C’est une île d’un autre monde, celui du Grand Nord, avec ses fjords parsemés d’icebergs, sculptures de glaces enchevêtrées, baignés par le soleil de minuit en été ou illuminés d’aurores boréales quand vient l’hiver. Un monde rude et envoûtant, où « seuls le temps et la glace sont maîtres ». Embarquement pour quatorze jours de croisière d’Islande au Groenland ouest, sur les traces d’Erik le Rouge et de ses comparses vikings.
Tikilluarit ! Bienvenue ! Ces premiers mots en Groenlandais saluent notre arrivée sur le Grigoriy Mikheev. Nous le retrouvons en Islande, dans le petit port de Keflavik où viennent de débarquer les passagers en provenance du Spitzberg. À peine installés dans nos cabines, nous apprenons que 4 marins manquent à l’appel. Ont-ils succombé aux charmes des islandaises ou tenté leur chance à l’ouest ? Les langues vont bon train. Et chacun d’ajouter son couplet. Reste que nous ne pouvons pas quitter l’Islande avec un équipage en sous effectif. Les règles de sécurité pour naviguer dans les eaux polaires sont strictes et les autorités portuaires très pointilleuses. Nous sommes donc condamnés à attendre, bateau à quai, que 4 autres marins, Russes obligatoirement car toutes les consignes de navigation sont en russe, rejoignent le navire. Un imprévu qui place d’emblée le voyage sous le signe de l’aventure. Pour nous consoler, Yan le maître d’hôtel sort ses bouteilles. Trois jours de challenge pour nos accompagnateurs qui doivent calmer l’impatience de certains passagers et nous rendre l’attente agréable. Pari gagné, cet inattendu nous permet de découvrir les fabuleux sites islandais de Geysir et Gulfoss et de nous baigner dans les eaux chaudes du Blue Lagoon.
Avis de coup de vent
Le quatrième jour, équipage au complet, le Grigoriy Mikheev lève l’ancre, direction le cap Farewell à la pointe sud du Groenland. Le temps est un peu gris et une petite houle laisse déjà présager une traversée sportive dans le détroit du Danemark. À peine sortis du port de Keflavik, des rorquals communs viennent batifoler sur le côté tribord. Une coupe de champagne sur le pont et Andrew, le second, nous invite à un exercice obligatoire et minuté d’évacuation du navire. On ne plaisante pas avec la sécurité à bord. Ni avec Andrew. Les sourires sont pourtant sur tous les visages. Pas pour longtemps car la mer forcit et on nous annonce un fort coup de vent. « Rangez tous vos objets dans les placards et accrochez les filets anti-roulis de vos couchettes ».

▶ [À faire]:
(1) Pour chacune des affirmations (a), (b) et (c), indiquez si elle concorde avec le récit de croisière : répondez par oui ou par non, puis citez à l’identique les mots du récit qui tranchent. (a) Le navire quitte Keflavik le quatrième jour. (b) Les marins remplaçants peuvent être de n’importe quelle nationalité. (c) Les rorquals communs apparaissent du côté bâbord.
(2) Recopiez sans rien changer le passage du récit de croisière situé entre « C’est une île » et « ses comparses vikings. », ces deux bornes comprises.
La liste constitue un matériau à part, sans lien avec le récit de croisière.

▶ [Données enregistrées]:
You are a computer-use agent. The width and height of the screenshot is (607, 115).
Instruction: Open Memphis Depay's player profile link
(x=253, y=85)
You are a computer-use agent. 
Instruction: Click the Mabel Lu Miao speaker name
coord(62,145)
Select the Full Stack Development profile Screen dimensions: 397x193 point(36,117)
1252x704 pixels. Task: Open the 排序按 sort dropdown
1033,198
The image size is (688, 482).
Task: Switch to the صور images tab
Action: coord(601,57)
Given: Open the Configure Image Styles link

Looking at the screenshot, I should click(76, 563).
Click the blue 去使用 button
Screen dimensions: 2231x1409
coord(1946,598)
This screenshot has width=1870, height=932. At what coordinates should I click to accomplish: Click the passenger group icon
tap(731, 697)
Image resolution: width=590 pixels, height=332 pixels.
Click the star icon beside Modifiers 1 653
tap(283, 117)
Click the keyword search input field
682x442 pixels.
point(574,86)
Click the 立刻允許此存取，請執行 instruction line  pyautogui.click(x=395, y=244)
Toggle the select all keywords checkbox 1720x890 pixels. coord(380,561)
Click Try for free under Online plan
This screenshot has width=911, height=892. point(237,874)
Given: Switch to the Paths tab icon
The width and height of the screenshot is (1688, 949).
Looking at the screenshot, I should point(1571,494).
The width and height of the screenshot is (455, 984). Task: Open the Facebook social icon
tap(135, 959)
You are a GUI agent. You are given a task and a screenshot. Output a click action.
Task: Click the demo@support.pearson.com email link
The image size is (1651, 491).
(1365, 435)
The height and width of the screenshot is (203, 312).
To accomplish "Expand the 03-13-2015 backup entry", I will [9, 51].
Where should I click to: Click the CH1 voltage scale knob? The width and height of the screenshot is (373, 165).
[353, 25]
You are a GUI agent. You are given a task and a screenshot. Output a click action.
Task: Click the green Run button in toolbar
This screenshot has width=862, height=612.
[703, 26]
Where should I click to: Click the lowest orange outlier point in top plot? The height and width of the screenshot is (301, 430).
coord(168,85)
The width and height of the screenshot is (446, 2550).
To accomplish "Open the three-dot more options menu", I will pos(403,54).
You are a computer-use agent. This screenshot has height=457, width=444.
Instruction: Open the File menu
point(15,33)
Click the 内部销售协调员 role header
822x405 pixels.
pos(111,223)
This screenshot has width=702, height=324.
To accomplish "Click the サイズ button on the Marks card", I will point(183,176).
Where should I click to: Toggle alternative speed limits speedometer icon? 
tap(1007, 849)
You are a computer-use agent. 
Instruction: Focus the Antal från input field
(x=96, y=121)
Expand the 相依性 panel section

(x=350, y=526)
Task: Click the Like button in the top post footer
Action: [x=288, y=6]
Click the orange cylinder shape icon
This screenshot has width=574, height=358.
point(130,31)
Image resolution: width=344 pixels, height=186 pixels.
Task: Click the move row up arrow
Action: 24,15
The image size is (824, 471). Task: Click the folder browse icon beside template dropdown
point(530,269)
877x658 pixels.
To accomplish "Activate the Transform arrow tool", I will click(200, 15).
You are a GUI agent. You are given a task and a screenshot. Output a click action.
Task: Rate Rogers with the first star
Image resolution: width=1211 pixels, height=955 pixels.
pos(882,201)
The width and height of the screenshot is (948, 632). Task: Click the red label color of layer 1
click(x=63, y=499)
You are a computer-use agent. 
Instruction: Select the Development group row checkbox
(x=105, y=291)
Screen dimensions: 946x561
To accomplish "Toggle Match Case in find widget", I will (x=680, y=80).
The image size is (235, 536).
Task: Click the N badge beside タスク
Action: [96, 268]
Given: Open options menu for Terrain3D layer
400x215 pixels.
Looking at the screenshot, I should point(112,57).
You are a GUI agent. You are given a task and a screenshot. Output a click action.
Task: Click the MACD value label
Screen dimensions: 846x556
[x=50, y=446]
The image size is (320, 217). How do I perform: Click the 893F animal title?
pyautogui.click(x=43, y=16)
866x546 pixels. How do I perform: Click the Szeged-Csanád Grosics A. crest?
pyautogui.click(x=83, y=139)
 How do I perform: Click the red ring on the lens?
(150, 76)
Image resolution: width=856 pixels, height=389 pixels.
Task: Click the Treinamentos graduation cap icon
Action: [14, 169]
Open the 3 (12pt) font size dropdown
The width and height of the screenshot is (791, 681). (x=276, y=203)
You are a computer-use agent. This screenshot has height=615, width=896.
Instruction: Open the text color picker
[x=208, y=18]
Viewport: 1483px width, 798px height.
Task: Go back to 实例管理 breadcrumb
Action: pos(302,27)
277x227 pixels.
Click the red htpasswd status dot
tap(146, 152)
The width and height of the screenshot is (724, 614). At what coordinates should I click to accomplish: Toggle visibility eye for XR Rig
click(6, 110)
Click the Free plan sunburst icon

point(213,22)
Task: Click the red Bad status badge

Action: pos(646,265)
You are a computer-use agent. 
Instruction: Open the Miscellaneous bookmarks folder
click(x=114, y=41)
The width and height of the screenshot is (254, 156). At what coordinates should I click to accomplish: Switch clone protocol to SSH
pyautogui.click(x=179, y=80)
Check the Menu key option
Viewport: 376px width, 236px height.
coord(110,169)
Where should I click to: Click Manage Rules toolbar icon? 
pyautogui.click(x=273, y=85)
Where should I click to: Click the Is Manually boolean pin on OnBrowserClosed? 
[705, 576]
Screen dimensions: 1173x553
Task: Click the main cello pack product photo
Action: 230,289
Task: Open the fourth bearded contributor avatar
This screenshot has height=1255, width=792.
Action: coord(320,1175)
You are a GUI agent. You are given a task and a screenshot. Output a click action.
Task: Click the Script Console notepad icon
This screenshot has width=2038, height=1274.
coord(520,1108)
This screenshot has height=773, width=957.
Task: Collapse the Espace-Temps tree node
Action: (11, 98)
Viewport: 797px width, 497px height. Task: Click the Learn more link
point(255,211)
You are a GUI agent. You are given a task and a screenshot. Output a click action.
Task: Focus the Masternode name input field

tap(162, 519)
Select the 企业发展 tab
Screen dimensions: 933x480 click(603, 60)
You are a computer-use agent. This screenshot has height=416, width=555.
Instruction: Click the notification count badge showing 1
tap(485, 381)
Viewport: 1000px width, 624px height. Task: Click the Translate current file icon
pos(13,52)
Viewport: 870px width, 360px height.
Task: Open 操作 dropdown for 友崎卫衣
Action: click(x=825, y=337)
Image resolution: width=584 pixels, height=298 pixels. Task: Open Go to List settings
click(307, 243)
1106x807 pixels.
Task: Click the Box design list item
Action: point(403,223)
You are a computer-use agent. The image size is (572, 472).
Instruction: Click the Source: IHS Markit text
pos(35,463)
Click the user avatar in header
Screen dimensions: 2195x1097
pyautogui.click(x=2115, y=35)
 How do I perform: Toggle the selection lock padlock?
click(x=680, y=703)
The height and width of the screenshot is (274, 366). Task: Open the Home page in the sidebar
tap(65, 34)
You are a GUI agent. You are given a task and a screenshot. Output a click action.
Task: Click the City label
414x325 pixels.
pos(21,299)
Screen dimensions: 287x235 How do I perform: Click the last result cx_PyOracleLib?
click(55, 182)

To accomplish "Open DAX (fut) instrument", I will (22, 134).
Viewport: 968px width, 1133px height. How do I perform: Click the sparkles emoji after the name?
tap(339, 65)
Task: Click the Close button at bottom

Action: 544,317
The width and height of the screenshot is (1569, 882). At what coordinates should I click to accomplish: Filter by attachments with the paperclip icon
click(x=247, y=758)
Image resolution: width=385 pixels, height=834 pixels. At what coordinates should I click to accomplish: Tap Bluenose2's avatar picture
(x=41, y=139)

▶ [Réponses complètes]:
(1)
(a) Oui : « Le quatrième jour, équipage au complet, le Grigoriy Mikheev lève l’ancre ».
(b) Non : « Russes obligatoirement car toutes les consignes de navigation sont en russe ».
(c) Non : « des rorquals communs viennent batifoler sur le côté tribord ».

(2)
C’est une île d’un autre monde, celui du Grand Nord, avec ses fjords parsemés d’icebergs, sculptures de glaces enchevêtrées, baignés par le soleil de minuit en été ou illuminés d’aurores boréales quand vient l’hiver. Un monde rude et envoûtant, où « seuls le temps et la glace sont maîtres ». Embarquement pour quatorze jours de croisière d’Islande au Groenland ouest, sur les traces d’Erik le Rouge et de ses comparses vikings.